Galerie Max Hetzler | Bleibtreustrasse
November 10, 2013 - January 18, 2014
Joan Mitchell, Trees, 1990–91, oil on canvas, diptych, 7’ 2 3/4“ x 13’ 1 1/2” overall.
Joan Mitchell, Trees, 1990–91, oil on canvas, diptych, 7’ 2 3/4“ x 13’ 1 1/2” overall.

In 1968, Joan Mitchell moved from New York to the village of Vétheuil, France, not far from Claude Monet’s gardens at Giverny. In terms of her facture, one can sense the art- historical traditions attached to the places where Mitchell’s art took shape: AbEx and French painting at the turn of the twentieth century, and particularly the key concerns of the latter with light and landscape.

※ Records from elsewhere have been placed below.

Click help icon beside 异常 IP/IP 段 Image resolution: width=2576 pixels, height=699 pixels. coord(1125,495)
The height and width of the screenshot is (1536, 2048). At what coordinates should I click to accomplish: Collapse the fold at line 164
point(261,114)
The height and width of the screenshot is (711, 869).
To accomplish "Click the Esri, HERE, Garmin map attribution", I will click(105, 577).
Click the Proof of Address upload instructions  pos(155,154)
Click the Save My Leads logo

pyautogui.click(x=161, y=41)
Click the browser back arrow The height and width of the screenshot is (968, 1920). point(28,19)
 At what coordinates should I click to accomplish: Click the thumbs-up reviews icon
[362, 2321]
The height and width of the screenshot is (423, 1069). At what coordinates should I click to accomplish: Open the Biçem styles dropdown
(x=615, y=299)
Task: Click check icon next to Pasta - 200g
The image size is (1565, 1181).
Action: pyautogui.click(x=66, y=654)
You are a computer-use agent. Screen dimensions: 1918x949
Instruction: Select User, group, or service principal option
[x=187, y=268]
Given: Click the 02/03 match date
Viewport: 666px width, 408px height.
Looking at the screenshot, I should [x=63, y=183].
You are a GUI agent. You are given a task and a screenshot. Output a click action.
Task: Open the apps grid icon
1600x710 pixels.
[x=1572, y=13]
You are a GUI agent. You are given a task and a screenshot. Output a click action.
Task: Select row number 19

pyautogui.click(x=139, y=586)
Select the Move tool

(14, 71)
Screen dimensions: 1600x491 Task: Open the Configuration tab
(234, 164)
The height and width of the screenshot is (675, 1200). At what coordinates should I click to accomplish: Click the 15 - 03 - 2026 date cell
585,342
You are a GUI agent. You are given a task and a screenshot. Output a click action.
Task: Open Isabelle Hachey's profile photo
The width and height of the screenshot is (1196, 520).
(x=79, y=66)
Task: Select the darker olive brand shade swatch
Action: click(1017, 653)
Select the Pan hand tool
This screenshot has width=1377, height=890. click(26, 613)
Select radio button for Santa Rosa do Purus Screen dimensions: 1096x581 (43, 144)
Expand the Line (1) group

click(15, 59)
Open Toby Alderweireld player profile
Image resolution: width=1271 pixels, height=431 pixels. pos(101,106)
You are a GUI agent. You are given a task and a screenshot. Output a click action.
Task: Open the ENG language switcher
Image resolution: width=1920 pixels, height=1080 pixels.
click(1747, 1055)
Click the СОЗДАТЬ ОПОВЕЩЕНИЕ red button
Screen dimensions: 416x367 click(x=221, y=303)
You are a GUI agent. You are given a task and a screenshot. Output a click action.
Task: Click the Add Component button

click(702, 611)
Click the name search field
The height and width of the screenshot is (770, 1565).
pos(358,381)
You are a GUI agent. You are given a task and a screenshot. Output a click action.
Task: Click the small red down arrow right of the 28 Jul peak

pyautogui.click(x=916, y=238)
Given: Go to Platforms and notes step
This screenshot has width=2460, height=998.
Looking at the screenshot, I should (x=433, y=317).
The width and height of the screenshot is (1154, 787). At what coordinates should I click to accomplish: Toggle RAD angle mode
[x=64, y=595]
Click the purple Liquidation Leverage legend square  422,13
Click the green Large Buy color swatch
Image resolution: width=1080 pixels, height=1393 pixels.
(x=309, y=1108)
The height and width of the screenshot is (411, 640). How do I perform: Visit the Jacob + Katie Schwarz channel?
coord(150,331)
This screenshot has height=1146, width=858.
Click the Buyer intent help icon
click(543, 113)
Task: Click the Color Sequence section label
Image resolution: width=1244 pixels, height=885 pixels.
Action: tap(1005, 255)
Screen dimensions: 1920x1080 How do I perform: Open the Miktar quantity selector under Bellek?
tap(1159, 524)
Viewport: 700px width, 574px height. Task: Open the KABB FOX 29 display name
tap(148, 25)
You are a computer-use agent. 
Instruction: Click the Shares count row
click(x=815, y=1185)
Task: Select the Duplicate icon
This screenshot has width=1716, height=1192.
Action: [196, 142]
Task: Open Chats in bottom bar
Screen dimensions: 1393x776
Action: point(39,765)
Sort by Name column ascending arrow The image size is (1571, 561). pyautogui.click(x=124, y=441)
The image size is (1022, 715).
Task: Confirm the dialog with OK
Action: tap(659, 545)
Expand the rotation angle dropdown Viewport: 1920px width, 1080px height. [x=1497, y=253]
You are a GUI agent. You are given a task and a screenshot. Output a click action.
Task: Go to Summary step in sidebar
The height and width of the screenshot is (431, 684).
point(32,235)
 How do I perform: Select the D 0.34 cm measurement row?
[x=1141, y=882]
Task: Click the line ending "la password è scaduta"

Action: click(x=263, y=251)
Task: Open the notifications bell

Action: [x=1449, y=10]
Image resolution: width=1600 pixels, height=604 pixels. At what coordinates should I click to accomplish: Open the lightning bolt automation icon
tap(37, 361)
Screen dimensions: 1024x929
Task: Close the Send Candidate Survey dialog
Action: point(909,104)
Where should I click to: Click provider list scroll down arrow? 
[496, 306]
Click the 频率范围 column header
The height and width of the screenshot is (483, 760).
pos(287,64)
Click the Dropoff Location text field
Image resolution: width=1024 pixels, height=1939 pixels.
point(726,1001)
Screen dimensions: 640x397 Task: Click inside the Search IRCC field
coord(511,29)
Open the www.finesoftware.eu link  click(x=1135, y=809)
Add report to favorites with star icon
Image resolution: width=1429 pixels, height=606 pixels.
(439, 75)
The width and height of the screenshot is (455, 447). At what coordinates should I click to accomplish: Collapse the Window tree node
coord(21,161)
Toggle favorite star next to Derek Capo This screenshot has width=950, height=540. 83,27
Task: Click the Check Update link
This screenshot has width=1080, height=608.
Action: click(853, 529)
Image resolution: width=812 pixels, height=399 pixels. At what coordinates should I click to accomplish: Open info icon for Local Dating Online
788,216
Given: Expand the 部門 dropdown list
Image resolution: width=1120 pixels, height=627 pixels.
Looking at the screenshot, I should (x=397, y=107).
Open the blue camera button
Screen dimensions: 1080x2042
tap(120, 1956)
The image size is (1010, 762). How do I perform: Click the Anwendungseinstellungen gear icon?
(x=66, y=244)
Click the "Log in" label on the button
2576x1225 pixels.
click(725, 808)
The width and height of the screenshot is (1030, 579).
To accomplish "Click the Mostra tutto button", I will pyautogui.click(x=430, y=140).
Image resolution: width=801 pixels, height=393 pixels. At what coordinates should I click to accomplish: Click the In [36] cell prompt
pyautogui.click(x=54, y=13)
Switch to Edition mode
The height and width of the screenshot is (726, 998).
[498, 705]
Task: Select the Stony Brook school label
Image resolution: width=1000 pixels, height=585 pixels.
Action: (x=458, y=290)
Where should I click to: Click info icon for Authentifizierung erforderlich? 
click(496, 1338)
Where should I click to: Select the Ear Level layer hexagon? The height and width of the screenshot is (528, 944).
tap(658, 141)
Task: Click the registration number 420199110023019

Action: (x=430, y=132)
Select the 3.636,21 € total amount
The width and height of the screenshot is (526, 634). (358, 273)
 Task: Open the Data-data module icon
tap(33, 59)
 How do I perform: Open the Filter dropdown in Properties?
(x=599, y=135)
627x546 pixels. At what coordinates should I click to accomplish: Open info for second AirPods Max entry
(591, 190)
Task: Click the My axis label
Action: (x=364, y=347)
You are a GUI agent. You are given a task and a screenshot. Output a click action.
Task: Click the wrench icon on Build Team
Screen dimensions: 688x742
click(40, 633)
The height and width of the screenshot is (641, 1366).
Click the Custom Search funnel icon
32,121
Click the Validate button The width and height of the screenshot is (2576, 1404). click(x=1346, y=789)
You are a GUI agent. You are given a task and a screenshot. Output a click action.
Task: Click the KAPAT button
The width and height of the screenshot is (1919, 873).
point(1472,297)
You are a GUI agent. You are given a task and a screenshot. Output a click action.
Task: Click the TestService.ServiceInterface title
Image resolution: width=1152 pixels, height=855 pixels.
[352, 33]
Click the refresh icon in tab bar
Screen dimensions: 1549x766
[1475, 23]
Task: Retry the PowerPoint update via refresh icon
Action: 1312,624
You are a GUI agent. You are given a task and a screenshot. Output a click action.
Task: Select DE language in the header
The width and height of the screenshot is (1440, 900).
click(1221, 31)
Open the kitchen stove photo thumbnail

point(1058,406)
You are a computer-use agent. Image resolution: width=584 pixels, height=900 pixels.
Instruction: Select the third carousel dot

There are ten canvases in Mitchell’s debut exhibition at this gallery: The earliest dates from 1951, and the latest is from 1990–91, shortly before she died. Compellingly, a number of the works escape a particular time frame and come across as remarkably fresh, vivid, and contemporary. What Clement Greenberg reportedly called the “gestural horror” of her work seems here a lyrical and powerful form of gestural abstraction.

Mitchell herself was clear about the importance of nature for her art: “I paint from remembered landscapes that I carry with me—and remembered feelings of them, which of course become transformed. I could certainly never mirror nature. I would more like to paint what it leaves with me.” The large-scale diptychs Sunflowers and Trees (both 1990–91) are perfect examples of this. Clear and simple in composition, powerful in color, the sunflowers appear as fireworks in blue, green, red—everything but sunflower yellow, it seems. Meanwhile, the trees take shape as a rhythm of vertical color stems, abstracted to such an extent that the title could also have been People. Denser and even more complex in figuration is Untitled, 1967, wherein a bright red lights up in a mixture of blues and greens, together forming delicate disorder.